### Data entries
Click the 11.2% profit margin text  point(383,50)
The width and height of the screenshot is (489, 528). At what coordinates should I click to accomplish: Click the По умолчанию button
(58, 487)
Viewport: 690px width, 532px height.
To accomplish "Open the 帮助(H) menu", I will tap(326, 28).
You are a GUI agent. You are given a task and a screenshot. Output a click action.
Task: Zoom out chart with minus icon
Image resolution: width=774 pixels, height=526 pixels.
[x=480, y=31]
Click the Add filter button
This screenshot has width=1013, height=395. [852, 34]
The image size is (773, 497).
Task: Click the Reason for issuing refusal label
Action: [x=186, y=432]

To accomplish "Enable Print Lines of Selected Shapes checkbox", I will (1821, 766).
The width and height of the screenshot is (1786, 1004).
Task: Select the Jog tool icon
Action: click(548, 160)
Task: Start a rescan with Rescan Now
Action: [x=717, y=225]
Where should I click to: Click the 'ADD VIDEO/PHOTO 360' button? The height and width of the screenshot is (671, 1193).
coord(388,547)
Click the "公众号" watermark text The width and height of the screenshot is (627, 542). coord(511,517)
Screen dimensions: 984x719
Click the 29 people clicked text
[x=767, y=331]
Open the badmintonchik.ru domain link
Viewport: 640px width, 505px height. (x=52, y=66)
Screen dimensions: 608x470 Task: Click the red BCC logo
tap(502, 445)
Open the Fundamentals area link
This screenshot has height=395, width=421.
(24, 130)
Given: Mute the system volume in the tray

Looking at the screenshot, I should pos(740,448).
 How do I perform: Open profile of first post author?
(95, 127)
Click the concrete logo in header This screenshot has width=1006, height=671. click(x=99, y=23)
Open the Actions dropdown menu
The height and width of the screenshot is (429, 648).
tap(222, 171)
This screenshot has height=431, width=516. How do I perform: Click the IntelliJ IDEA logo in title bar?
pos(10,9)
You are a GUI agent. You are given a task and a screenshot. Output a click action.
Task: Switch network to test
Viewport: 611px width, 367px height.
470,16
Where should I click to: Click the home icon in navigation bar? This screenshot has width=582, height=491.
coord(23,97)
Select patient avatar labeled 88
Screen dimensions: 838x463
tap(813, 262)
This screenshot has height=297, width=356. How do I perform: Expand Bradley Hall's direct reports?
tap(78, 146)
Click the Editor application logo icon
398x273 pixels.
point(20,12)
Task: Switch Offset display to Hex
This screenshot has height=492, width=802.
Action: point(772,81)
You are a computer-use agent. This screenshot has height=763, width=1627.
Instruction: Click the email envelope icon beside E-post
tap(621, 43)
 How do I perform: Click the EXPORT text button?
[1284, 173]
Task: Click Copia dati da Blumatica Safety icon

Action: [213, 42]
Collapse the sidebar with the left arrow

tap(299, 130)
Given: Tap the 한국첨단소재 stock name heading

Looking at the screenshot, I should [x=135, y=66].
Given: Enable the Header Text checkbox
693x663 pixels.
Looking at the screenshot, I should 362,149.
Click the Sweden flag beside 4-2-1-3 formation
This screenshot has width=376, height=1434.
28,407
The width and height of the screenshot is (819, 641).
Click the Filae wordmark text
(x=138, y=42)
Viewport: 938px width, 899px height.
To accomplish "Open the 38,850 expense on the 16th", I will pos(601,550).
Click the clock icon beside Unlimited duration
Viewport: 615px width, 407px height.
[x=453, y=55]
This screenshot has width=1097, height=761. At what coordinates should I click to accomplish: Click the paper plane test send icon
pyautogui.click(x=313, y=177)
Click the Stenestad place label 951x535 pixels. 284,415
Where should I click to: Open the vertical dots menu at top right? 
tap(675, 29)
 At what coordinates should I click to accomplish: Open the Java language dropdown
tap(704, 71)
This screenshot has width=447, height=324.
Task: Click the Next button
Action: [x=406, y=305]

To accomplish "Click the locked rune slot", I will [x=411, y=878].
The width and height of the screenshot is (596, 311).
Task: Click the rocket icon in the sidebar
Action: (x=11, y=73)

### Stated exercise
Rewrite the listing above with "paper plane" changed to "send arrow" and every other line left as it is.

### The answer
Click the 11.2% profit margin text  point(383,50)
The width and height of the screenshot is (489, 528). At what coordinates should I click to accomplish: Click the По умолчанию button
(58, 487)
Viewport: 690px width, 532px height.
To accomplish "Open the 帮助(H) menu", I will tap(326, 28).
You are a GUI agent. You are given a task and a screenshot. Output a click action.
Task: Zoom out chart with minus icon
Image resolution: width=774 pixels, height=526 pixels.
[x=480, y=31]
Click the Add filter button
This screenshot has width=1013, height=395. [852, 34]
The image size is (773, 497).
Task: Click the Reason for issuing refusal label
Action: [x=186, y=432]

To accomplish "Enable Print Lines of Selected Shapes checkbox", I will (1821, 766).
The width and height of the screenshot is (1786, 1004).
Task: Select the Jog tool icon
Action: click(548, 160)
Task: Start a rescan with Rescan Now
Action: [x=717, y=225]
Where should I click to: Click the 'ADD VIDEO/PHOTO 360' button? The height and width of the screenshot is (671, 1193).
coord(388,547)
Click the "公众号" watermark text The width and height of the screenshot is (627, 542). coord(511,517)
Screen dimensions: 984x719
Click the 29 people clicked text
[x=767, y=331]
Open the badmintonchik.ru domain link
Viewport: 640px width, 505px height. (x=52, y=66)
Screen dimensions: 608x470 Task: Click the red BCC logo
tap(502, 445)
Open the Fundamentals area link
This screenshot has height=395, width=421.
(24, 130)
Given: Mute the system volume in the tray

Looking at the screenshot, I should pos(740,448).
 How do I perform: Open profile of first post author?
(95, 127)
Click the concrete logo in header This screenshot has width=1006, height=671. click(x=99, y=23)
Open the Actions dropdown menu
The height and width of the screenshot is (429, 648).
tap(222, 171)
This screenshot has height=431, width=516. How do I perform: Click the IntelliJ IDEA logo in title bar?
pos(10,9)
You are a GUI agent. You are given a task and a screenshot. Output a click action.
Task: Switch network to test
Viewport: 611px width, 367px height.
470,16
Where should I click to: Click the home icon in navigation bar? This screenshot has width=582, height=491.
coord(23,97)
Select patient avatar labeled 88
Screen dimensions: 838x463
tap(813, 262)
This screenshot has height=297, width=356. How do I perform: Expand Bradley Hall's direct reports?
tap(78, 146)
Click the Editor application logo icon
398x273 pixels.
point(20,12)
Task: Switch Offset display to Hex
This screenshot has height=492, width=802.
Action: point(772,81)
You are a computer-use agent. This screenshot has height=763, width=1627.
Instruction: Click the email envelope icon beside E-post
tap(621, 43)
 How do I perform: Click the EXPORT text button?
[1284, 173]
Task: Click Copia dati da Blumatica Safety icon

Action: [213, 42]
Collapse the sidebar with the left arrow

tap(299, 130)
Given: Tap the 한국첨단소재 stock name heading

Looking at the screenshot, I should [x=135, y=66].
Given: Enable the Header Text checkbox
693x663 pixels.
Looking at the screenshot, I should 362,149.
Click the Sweden flag beside 4-2-1-3 formation
This screenshot has width=376, height=1434.
28,407
The width and height of the screenshot is (819, 641).
Click the Filae wordmark text
(x=138, y=42)
Viewport: 938px width, 899px height.
To accomplish "Open the 38,850 expense on the 16th", I will pos(601,550).
Click the clock icon beside Unlimited duration
Viewport: 615px width, 407px height.
[x=453, y=55]
This screenshot has width=1097, height=761. At what coordinates should I click to accomplish: Click the send arrow test send icon
pyautogui.click(x=313, y=177)
Click the Stenestad place label 951x535 pixels. 284,415
Where should I click to: Open the vertical dots menu at top right? 
tap(675, 29)
 At what coordinates should I click to accomplish: Open the Java language dropdown
tap(704, 71)
This screenshot has width=447, height=324.
Task: Click the Next button
Action: [x=406, y=305]

To accomplish "Click the locked rune slot", I will [x=411, y=878].
The width and height of the screenshot is (596, 311).
Task: Click the rocket icon in the sidebar
Action: (x=11, y=73)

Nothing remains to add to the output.